→ Exercise brief:
Copy out every line of the material below, word for word and in its original order.

(Target position records)
** Start **

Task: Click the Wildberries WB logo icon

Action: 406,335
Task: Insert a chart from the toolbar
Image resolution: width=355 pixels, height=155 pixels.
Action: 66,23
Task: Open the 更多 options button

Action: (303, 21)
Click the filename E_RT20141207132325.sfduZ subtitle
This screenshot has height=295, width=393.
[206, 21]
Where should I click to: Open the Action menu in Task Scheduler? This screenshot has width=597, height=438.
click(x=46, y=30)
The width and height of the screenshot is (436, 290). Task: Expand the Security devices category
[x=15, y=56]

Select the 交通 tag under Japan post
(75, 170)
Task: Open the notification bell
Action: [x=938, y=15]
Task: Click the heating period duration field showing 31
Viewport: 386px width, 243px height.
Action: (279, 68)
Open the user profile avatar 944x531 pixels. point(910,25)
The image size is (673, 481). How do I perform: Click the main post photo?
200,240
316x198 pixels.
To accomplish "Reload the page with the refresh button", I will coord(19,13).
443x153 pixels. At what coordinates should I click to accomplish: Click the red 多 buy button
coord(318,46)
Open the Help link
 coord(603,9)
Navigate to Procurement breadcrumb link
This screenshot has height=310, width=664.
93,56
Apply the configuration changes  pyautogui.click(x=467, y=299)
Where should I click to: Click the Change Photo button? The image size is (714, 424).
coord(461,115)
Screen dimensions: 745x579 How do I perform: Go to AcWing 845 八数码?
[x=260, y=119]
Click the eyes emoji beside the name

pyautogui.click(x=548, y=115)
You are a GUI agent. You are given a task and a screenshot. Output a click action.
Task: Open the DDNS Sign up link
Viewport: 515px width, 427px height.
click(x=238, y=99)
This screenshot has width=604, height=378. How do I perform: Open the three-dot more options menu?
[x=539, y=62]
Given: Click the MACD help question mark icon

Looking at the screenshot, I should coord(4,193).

** End **

→ Problem solution:
Task: Click the Wildberries WB logo icon

Action: 406,335
Task: Insert a chart from the toolbar
Image resolution: width=355 pixels, height=155 pixels.
Action: 66,23
Task: Open the 更多 options button

Action: (303, 21)
Click the filename E_RT20141207132325.sfduZ subtitle
This screenshot has height=295, width=393.
[206, 21]
Where should I click to: Open the Action menu in Task Scheduler? This screenshot has width=597, height=438.
click(x=46, y=30)
The width and height of the screenshot is (436, 290). Task: Expand the Security devices category
[x=15, y=56]

Select the 交通 tag under Japan post
(75, 170)
Task: Open the notification bell
Action: [x=938, y=15]
Task: Click the heating period duration field showing 31
Viewport: 386px width, 243px height.
Action: (279, 68)
Open the user profile avatar 944x531 pixels. point(910,25)
The image size is (673, 481). How do I perform: Click the main post photo?
200,240
316x198 pixels.
To accomplish "Reload the page with the refresh button", I will coord(19,13).
443x153 pixels. At what coordinates should I click to accomplish: Click the red 多 buy button
coord(318,46)
Open the Help link
 coord(603,9)
Navigate to Procurement breadcrumb link
This screenshot has height=310, width=664.
93,56
Apply the configuration changes  pyautogui.click(x=467, y=299)
Where should I click to: Click the Change Photo button? The image size is (714, 424).
coord(461,115)
Screen dimensions: 745x579 How do I perform: Go to AcWing 845 八数码?
[x=260, y=119]
Click the eyes emoji beside the name

pyautogui.click(x=548, y=115)
You are a GUI agent. You are given a task and a screenshot. Output a click action.
Task: Open the DDNS Sign up link
Viewport: 515px width, 427px height.
click(x=238, y=99)
This screenshot has width=604, height=378. How do I perform: Open the three-dot more options menu?
[x=539, y=62]
Given: Click the MACD help question mark icon

Looking at the screenshot, I should coord(4,193).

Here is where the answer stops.